- The red error messages we keep seeing in pages where templates are being used are happening because of services (or MindTouch extensions) that fail to start up correctly, or have crashed and could not be restarted. This is happening due to an XML reading routine that isn’t thread-safe and needs to be. MindTouch has fixed this issue for the 9.08.1 release that’s due to ship at the end of next week.
- Another problem that occurs during startup causes the Lucene search service and the MindTouch pubsub service not to link up correctly. This results in the search index not being updated as content is added to the site (or failing to generate at all if we initiate a full rebuild of the index). MindTouch intends to fix this for their Noatak release, which is scheduled to ship in mid-November. They are going to try to deliver a hotfix before then if possible.
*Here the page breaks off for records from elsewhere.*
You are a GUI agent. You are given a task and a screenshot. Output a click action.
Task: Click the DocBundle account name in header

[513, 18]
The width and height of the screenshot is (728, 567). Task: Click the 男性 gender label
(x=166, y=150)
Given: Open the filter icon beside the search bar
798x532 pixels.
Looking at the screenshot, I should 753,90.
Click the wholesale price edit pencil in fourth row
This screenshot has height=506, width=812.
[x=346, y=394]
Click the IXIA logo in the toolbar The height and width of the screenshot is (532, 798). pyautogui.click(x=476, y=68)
- Another problem with indexing occurs while attempting to rebuild the index; the indexer is failing due to a problem with the new thread pool used in the 9.08 release. MindTouch switched us back to the old thread pool during their visit last week, but this is still an issue that needs to be fixed. However, it’s not currently directly impacting MDC. A real fix is due for the Noatak release.
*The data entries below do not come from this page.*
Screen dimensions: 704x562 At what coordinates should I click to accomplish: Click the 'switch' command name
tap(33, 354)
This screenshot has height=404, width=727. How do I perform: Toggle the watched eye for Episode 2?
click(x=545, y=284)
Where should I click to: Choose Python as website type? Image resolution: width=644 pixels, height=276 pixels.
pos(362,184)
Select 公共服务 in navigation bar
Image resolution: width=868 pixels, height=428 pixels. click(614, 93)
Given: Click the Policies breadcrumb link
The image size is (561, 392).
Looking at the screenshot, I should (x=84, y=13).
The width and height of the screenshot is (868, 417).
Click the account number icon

- Yet another problem is occurring with the indexing system: a regression in the 9.08 release causes simultaneous read and write operations on the index to cause the read to fail, resulting in search failures. This doesn’t hurt us very often, but does need to be addressed. This, too, is due to be fixed in Noatak.
Next week, IT will have a testbed version of MDC set up, finally actually duplicating our live configuration (two hosts, etc). This will let us do proper testing in advance of future upgrades, and we’ll use this for the first time with the 9.08.1 update, with the hope of going live with that update sometime the first or second week of November.
QA has a test plan for MDC, which will be used to certify each update before deployment.
The long and short of it is this: we finally have a grasp on what’s going wrong, and a plan to fix it — and test it — going forward.
I’ll post again as more information comes in.